L’arrivée des touristes dans la région a contribué à développer l’emploi et à offrir aux jeunes des perspectives d’emploi peut-être moins pénibles que l’élevage et l’agriculture. Au regard des services collectifs offerts à tous ses habitants, on peut en déduire que les retombées financières du tourisme bénéficient à tout le monde, même si l’on rencontre de nombreux “portenos” (habitants de Buenos Aires) qui tiennent des hôtels.

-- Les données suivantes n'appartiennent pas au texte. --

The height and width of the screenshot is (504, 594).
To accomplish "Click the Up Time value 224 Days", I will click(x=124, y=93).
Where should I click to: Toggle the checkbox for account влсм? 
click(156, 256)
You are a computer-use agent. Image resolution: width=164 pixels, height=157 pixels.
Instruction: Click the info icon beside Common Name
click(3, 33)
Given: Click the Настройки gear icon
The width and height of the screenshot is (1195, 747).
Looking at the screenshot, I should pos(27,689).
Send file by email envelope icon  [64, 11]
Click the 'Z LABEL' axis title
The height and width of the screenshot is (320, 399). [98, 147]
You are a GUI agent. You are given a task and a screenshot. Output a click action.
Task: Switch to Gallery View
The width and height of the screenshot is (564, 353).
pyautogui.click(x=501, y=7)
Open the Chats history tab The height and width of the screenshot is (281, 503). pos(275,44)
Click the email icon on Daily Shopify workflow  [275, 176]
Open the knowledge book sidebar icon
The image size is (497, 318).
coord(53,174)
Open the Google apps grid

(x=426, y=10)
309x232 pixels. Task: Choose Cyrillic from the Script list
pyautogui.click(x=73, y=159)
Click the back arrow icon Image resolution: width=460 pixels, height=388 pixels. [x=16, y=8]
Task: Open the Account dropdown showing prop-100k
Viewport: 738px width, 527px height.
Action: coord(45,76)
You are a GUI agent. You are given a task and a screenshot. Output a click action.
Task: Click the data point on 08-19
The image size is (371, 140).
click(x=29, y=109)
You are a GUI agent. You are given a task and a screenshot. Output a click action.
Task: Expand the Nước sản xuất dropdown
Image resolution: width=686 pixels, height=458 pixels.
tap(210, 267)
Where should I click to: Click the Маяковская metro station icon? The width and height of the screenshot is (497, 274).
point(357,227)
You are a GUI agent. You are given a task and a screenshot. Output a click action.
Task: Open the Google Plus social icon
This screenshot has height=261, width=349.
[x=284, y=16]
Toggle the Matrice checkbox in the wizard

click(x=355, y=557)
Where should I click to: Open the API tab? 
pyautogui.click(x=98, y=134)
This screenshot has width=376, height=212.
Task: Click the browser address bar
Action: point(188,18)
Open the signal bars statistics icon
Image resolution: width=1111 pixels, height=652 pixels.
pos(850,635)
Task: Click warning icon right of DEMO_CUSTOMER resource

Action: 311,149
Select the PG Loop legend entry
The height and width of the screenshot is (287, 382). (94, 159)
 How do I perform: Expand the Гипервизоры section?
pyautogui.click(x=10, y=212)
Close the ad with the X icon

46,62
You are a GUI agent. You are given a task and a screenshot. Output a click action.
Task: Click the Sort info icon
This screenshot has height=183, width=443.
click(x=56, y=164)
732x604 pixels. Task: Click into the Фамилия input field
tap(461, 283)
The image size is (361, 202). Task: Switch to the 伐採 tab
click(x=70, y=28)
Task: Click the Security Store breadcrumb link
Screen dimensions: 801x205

De plus, nous avons été agréablement surpris de constater que ces villages continuent d’avoir une “vie de village” avec son lot de rassemblement, de fêtes religieuses ou populaires sans que cette culture nous ait semblé être “folklorisée” à l’attention des touristes, en quête d’authenticité. Ainsi, de façon discrète et sans avoir l’impression de déranger, nous avons pu assister à un concours de danses folkloriques à Tilcara, ainsi qu’à la dévotion de la vierge de Copacabana à Humahuaca.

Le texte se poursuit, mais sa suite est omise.